# Calculating the Mean and Autocovariance Function of a Piecewise Time Series

I'm taking an introductory class to time series and this was a practice problem assigned for the first week (not homework).

Consider the following time series ($$w_t$$ is iid. Normal($$0, 1$$)):

$$x_t = w_t$$ for $$t = 1, 3, 5, 7,...$$ and

$$x_t = \frac{1}{\sqrt{2}}(w_{t-1}^2 -1)$$ for $$t = 2, 4, 6, 8,...$$

Find the mean function and autocovariance function for $$x_t$$. Are $$x_1$$ and $$x_2$$ identically distributed?

For the mean function, I'm stuck on finding the expectation of $$w_{t-1}^2$$. This is what I've got so far:

$$\mu_{x_t} = E(x_t$$) = $$0$$, if $$t$$ is an odd number (since the expectation of white noise is $$0$$, right?), and $$\mu_{x_t} = E(\frac{1}{\sqrt{2}}(w_{t-1}^2 -1))$$ = $$\frac{1}{\sqrt{2}}E(w_{t-1}^2) - E(\frac{1}{\sqrt{2}})$$, if $$t$$ is an even number. For the even part of the mean function, is the expectation of $$w_{t-1}^2$$ simply $$0$$? I think $$w_{t-1}^2$$ is just white noise, but I don't know if I'm right.
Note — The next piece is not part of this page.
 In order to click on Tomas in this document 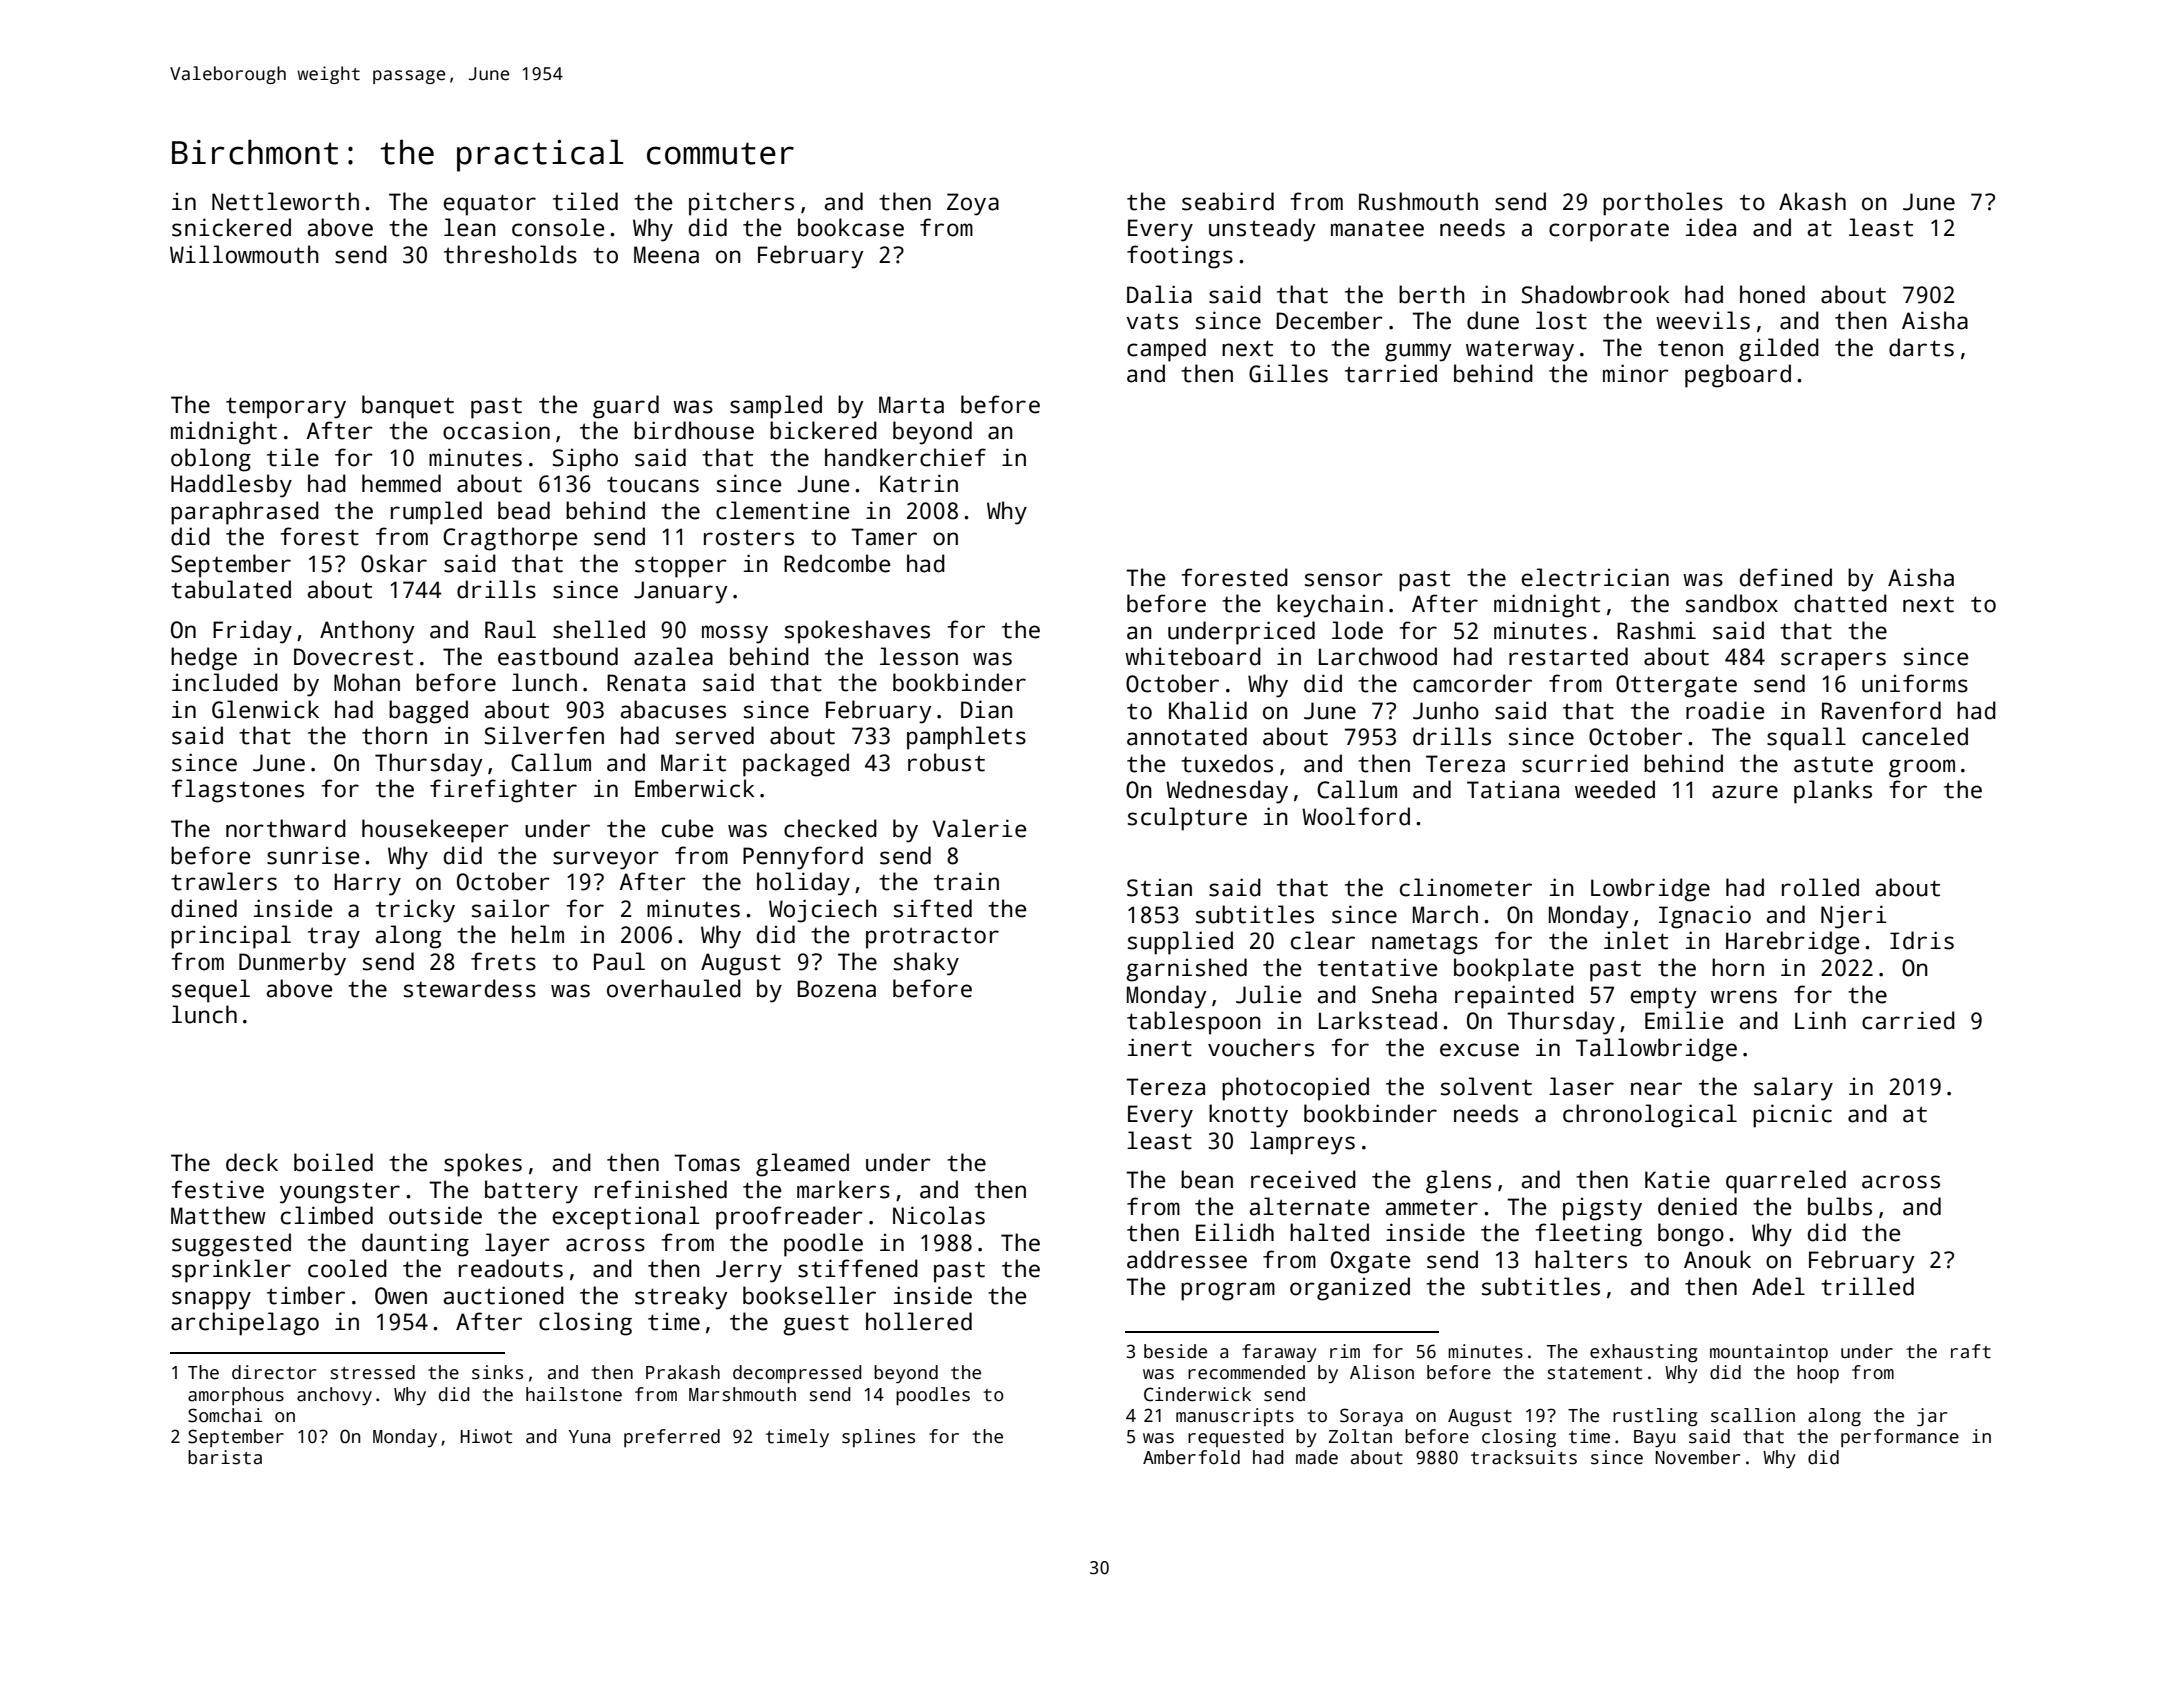, I will do `click(707, 1163)`.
For the autocovariance function, are there 3 possible cases? $$t$$ can be odd or even. In either case, if $$h = 0, 2, 4, 6$$... (i.e. even number), then the autocovariance would simply be the variance. So, for cases where $$h$$ is odd, the autocovariance would be Cov$$(x_t, x_{t + h})$$ = Cov$$(x_{t + h}, x_t)$$. Am I on the right track with this line of thinking? If so, then the covariance would be Cov$$(w_t, \frac{1}{\sqrt{2}}(w_{t-1}^2 -1)$$ $$=$$ Cov$$(w_t, \frac{1}{\sqrt{2}}(w_{t-1}^2))$$ $$-$$ Cov$$(w_t, w_t)$$, right?
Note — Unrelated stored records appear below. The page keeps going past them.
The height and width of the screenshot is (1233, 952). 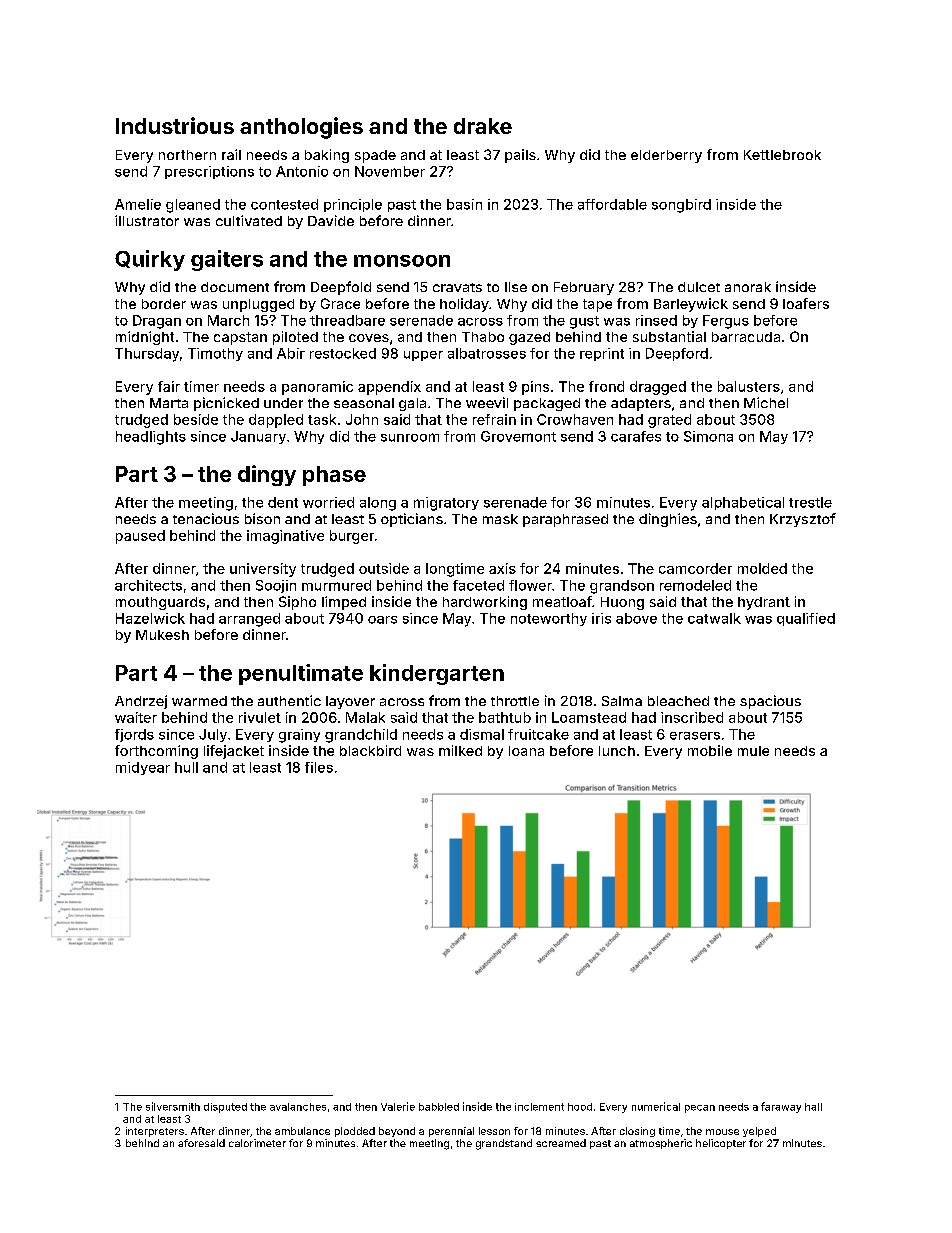 I want to click on Kettlebrook, so click(x=782, y=155).
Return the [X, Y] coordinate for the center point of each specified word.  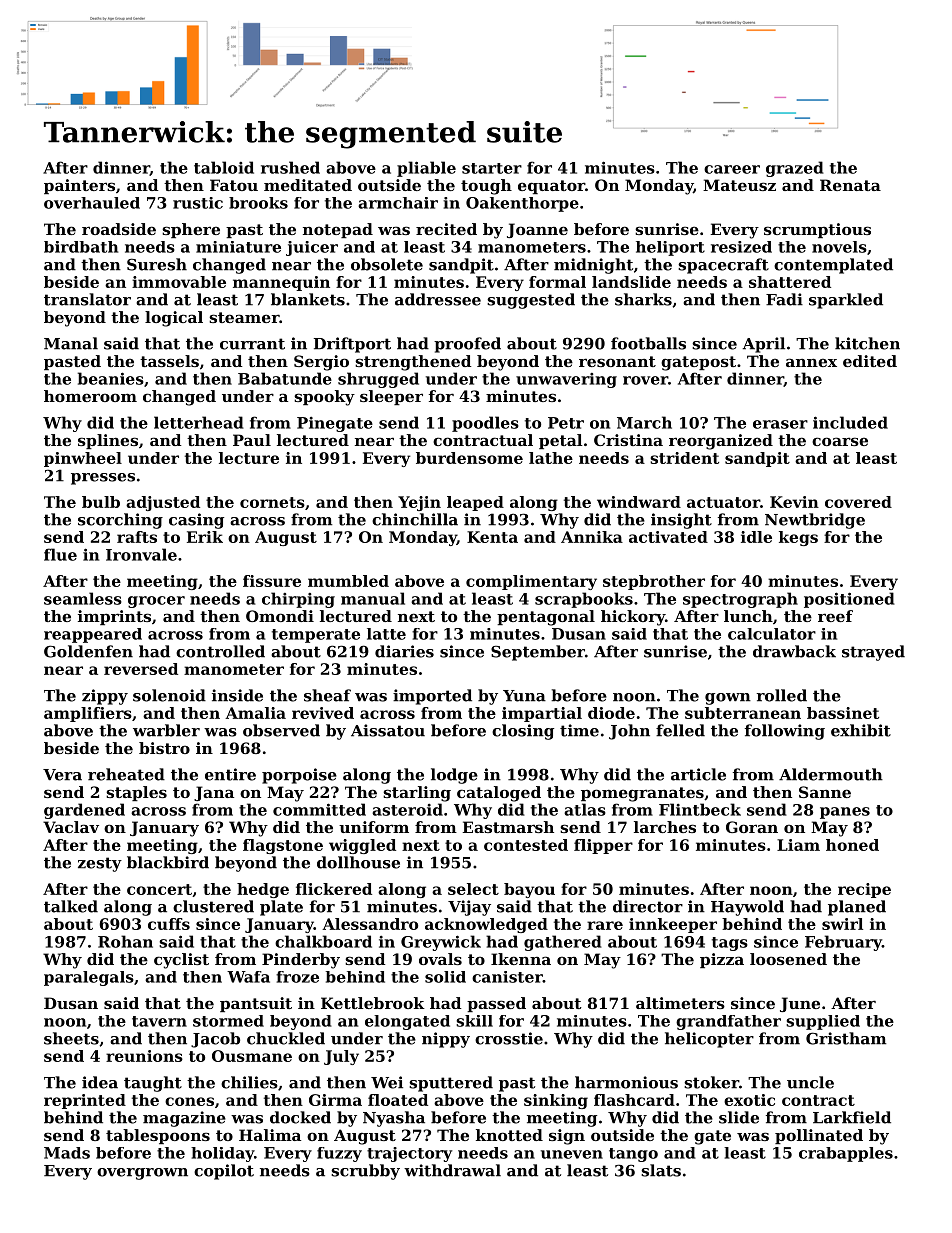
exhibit [861, 730]
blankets [308, 299]
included [850, 422]
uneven [572, 1154]
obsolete [387, 264]
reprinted [85, 1101]
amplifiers [88, 714]
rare [605, 925]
Any guidance on this problem and verification (or correction) of my line of thinking would be very helpful. Thank you.

• $w_t$ is iid. Normal(0,1), everything is said. Jan 27, 2018 at 22:36

Clearly for odd $t$:$$E(x_t)=E(w_t)=0$$and for even $t$:$$E(x_t)=\dfrac{1}{\sqrt 2}E(w_{t-1}^2-1)=\dfrac{1}{\sqrt 2}(\sigma_{w_{t-1}}^2-1)=\dfrac{1}{\sqrt 2}(1-1)=0$$Also:$$C(t_1,t_2)=E((x_{t_1}-E(x_{t_1}))(x_{t_2}-E(x_{t_2})))=E(x_{t_1}x_{t_2})$$ according to definition for distinct $t_1$ and $t_2$, $x_{t_1}$ and $x_{t_2}$ are dependent only if $t_1$ is even and $t_2=t_1+1$ or $t_2$ is even and $t_1=t_2+1$. Assume the former case. Then $t_1=t$ is even and $t_2=t+1$ is odd so:$$C(t,t+1)=E(x_tx_{t+1})=E(x_tx_{t+1})=\dfrac{1}{\sqrt 2}E(w_t^3-w_t)=0$$So the covariance function is zero for distinct $t_1$ and $t_2$ and for $t_1=t_2=t$ we have:$$C(t,t)=E(x^2_t)$$for odd $t$:$$C(t,t)=E(w_t^2)=1$$and for even $t$:$$C(t,t)=\dfrac{1}{2}E(w^4_{t-1}-2w^2_{t-1}+1)=\dfrac{1}{2}(E(w^4_{t-1})-1)=\dfrac{1}{2}(3-1)=1$$and we finally obtain:$$C(t_1,t_2)=\delta[t_1-t_2]$$where $\delta[n]=1$ for $n=0$ and zero elsewhere.
For the second question we have $$x_1=w_1$$ and $$x_2=\dfrac{1}{\sqrt 2}(w_1^2-1)$$ so $x_1$ can vary in $(-\infty,\infty)$ but $x_2$ can vary in $[-\dfrac{1}{\sqrt 2},\infty)$ so they can't be identically distributed.